DATA RECORDS>
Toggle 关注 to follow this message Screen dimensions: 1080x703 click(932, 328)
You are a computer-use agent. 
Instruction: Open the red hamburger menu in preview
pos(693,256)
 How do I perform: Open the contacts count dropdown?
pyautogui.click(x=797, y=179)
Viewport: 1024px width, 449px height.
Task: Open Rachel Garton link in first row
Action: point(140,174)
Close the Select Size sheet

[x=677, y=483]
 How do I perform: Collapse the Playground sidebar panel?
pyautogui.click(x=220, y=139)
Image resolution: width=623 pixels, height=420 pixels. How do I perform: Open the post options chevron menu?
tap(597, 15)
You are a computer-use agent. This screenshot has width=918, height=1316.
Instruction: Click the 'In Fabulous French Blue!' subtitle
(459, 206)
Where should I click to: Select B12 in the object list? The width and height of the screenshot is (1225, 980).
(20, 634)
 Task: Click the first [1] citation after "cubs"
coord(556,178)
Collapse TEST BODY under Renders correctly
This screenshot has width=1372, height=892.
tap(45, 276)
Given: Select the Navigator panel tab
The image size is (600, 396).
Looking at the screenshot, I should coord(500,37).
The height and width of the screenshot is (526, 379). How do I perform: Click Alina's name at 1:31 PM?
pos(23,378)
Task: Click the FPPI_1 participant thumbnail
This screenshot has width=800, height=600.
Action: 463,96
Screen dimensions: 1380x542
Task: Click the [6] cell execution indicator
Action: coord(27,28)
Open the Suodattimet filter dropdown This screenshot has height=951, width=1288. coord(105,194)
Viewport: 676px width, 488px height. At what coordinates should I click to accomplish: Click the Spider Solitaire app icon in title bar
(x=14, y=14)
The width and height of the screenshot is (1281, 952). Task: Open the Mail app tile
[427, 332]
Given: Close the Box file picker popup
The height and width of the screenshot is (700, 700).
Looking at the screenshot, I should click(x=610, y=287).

WORK TASK>
Check each line of the listing above. Copy it if it holds the string "agent".

ANSWER BOX>
You are a computer-use agent. 
You are a computer-use agent. This screenshot has width=918, height=1316.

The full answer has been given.